### Your instructions
Edit the lines below, replacing "logo" with "emblem" and leaving everything else unchanged. Omit the pictures from your answer.

++++ Material ++++

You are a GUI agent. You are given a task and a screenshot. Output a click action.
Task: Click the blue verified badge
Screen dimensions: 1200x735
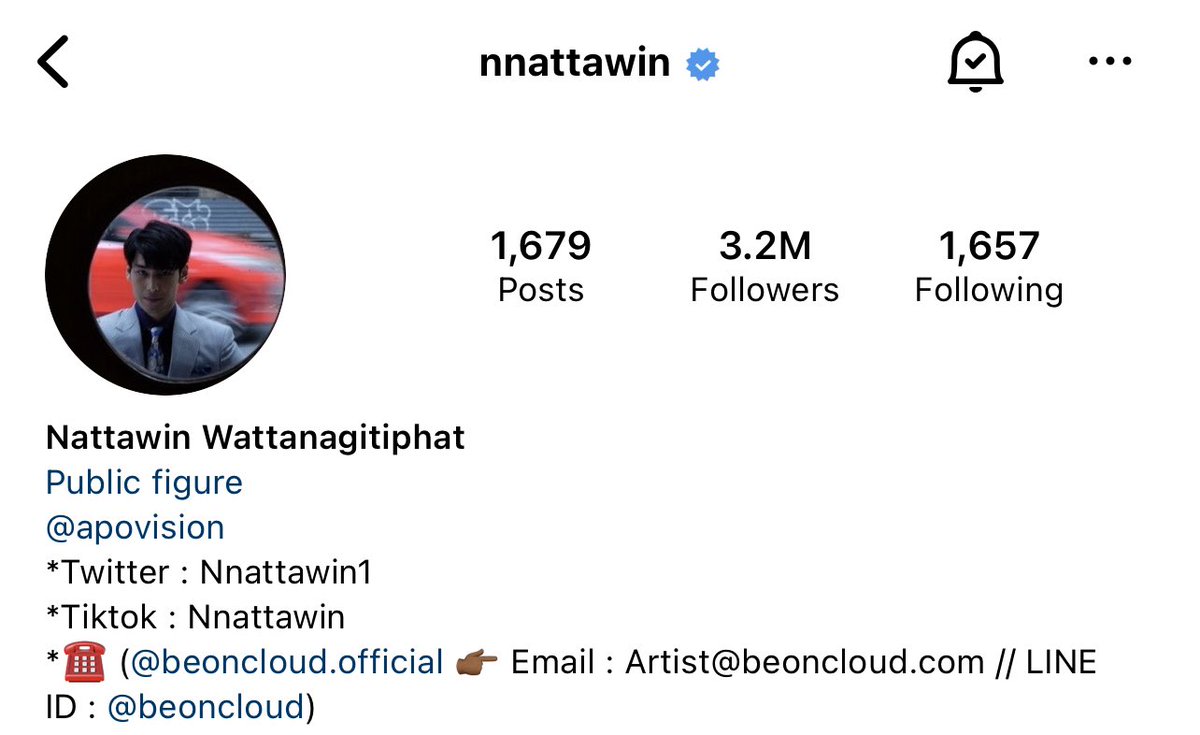703,65
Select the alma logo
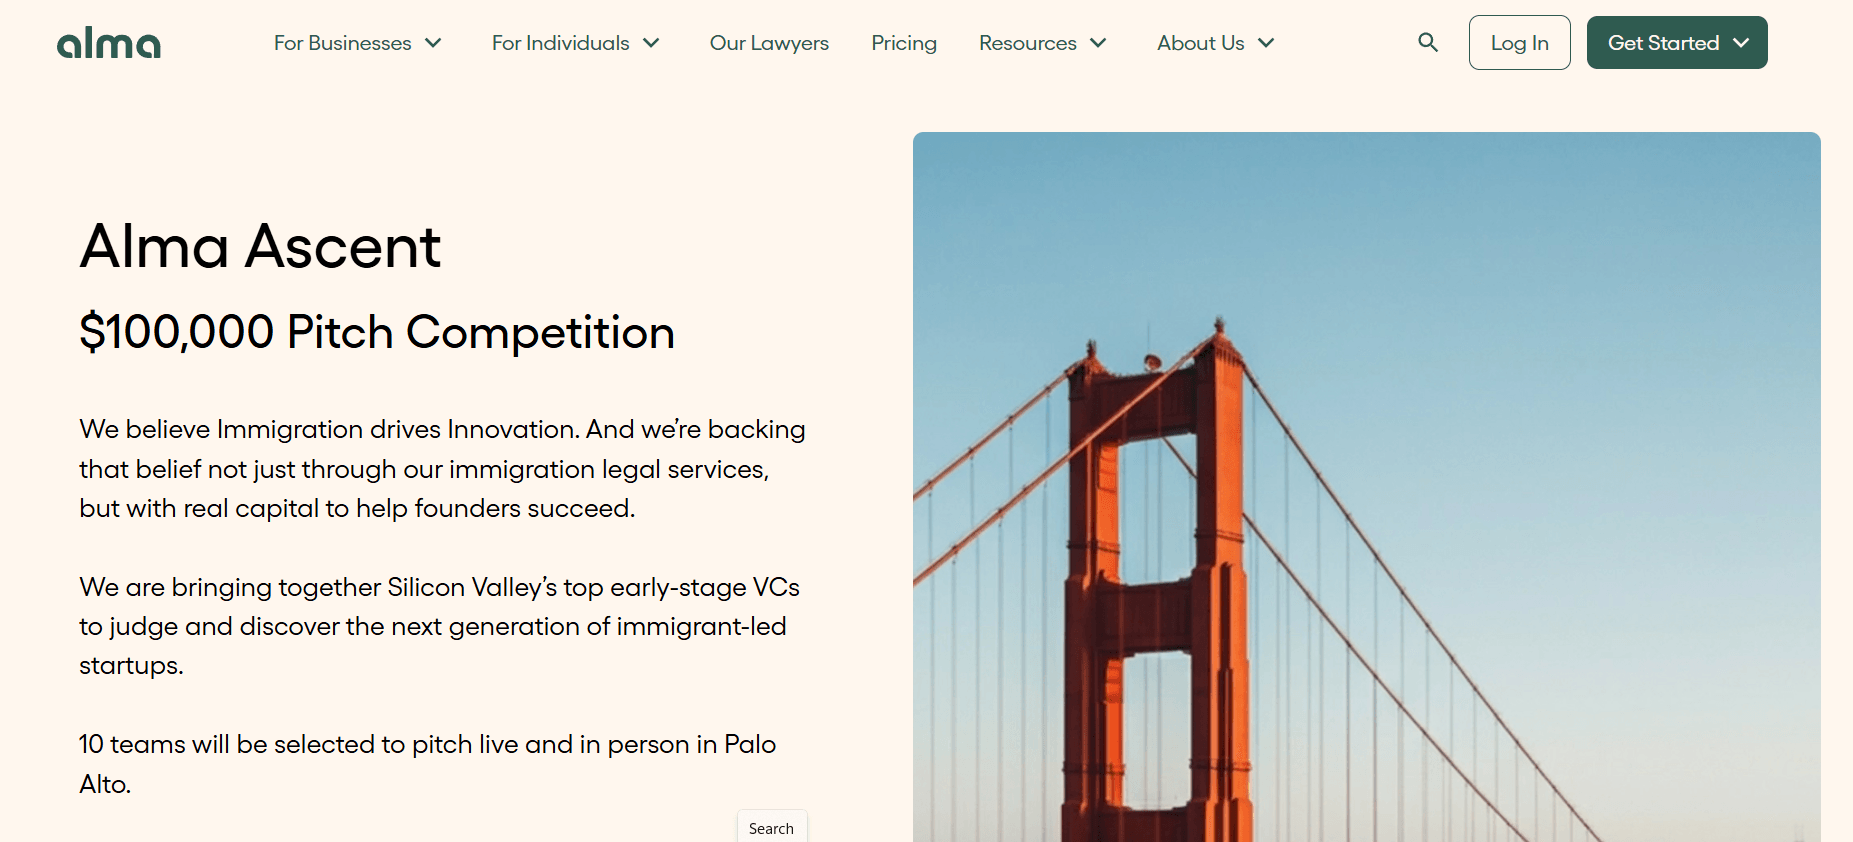This screenshot has height=842, width=1853. pos(108,42)
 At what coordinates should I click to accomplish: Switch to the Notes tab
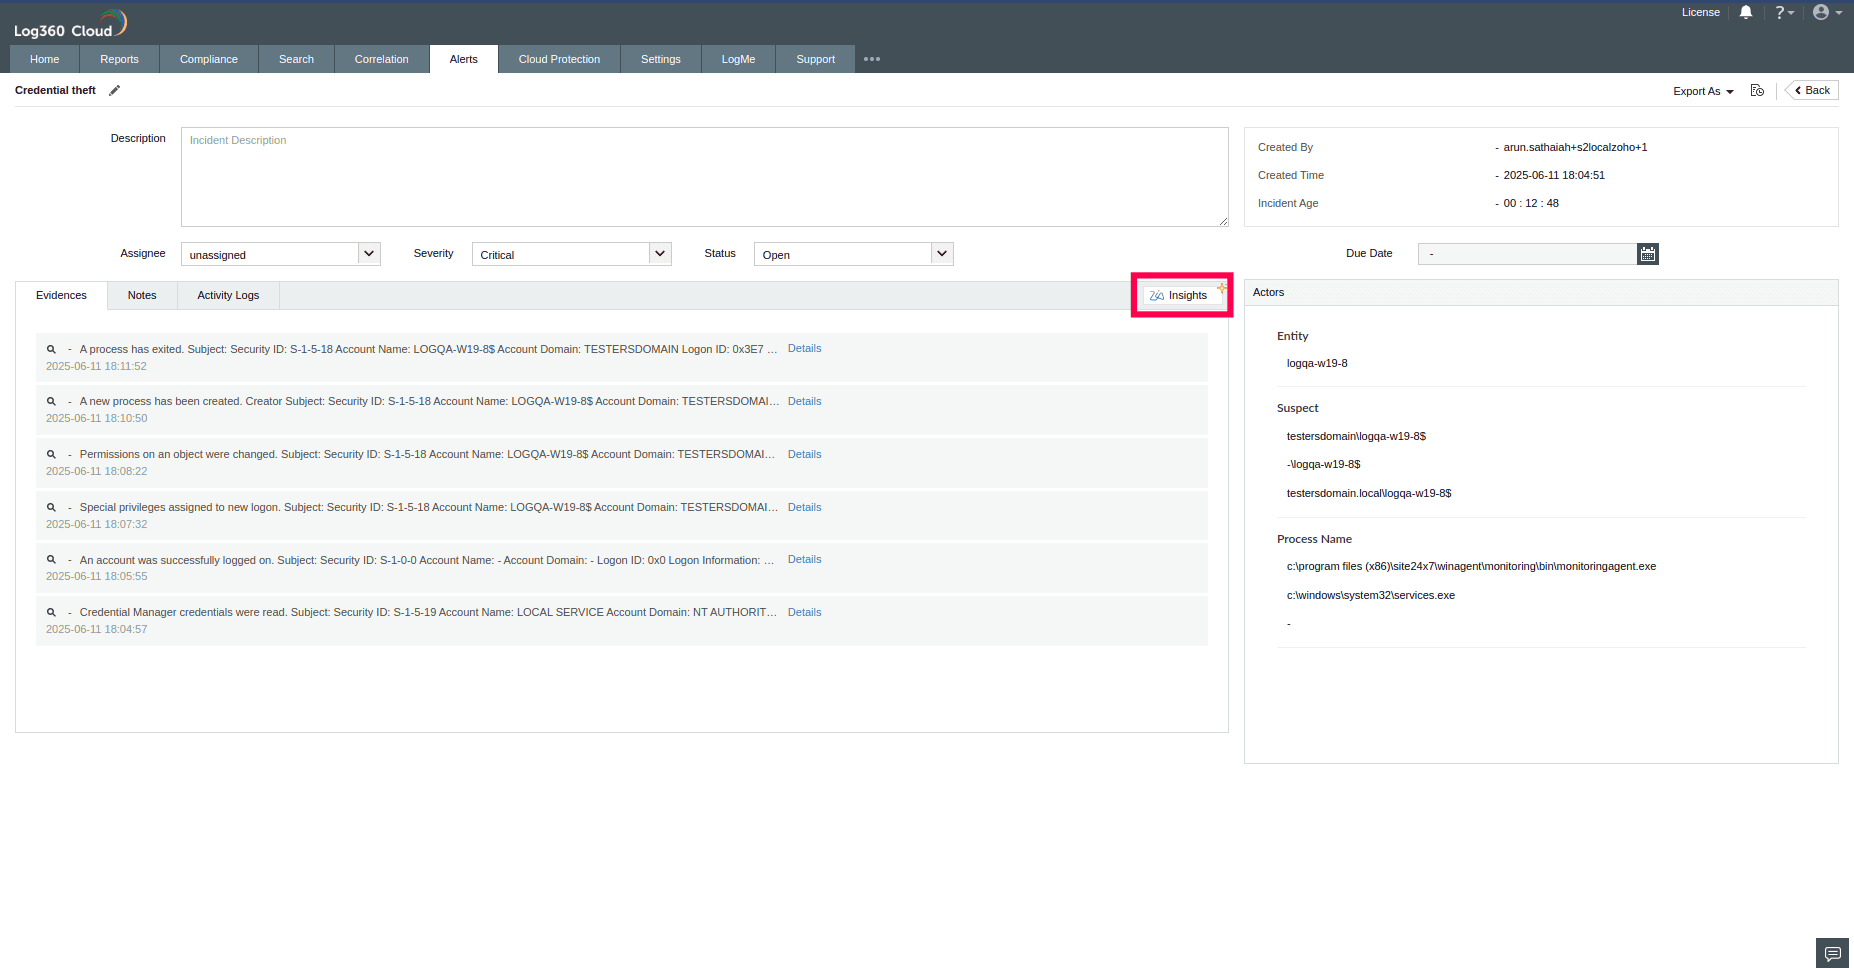tap(141, 295)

++++

### Response to this task
You are a GUI agent. You are given a task and a screenshot. Output a click action.
Task: Click the blue verified badge
Screen dimensions: 1200x735
703,65
Select the alma emblem
This screenshot has height=842, width=1853. pos(108,42)
 At what coordinates should I click to accomplish: Switch to the Notes tab
tap(141, 295)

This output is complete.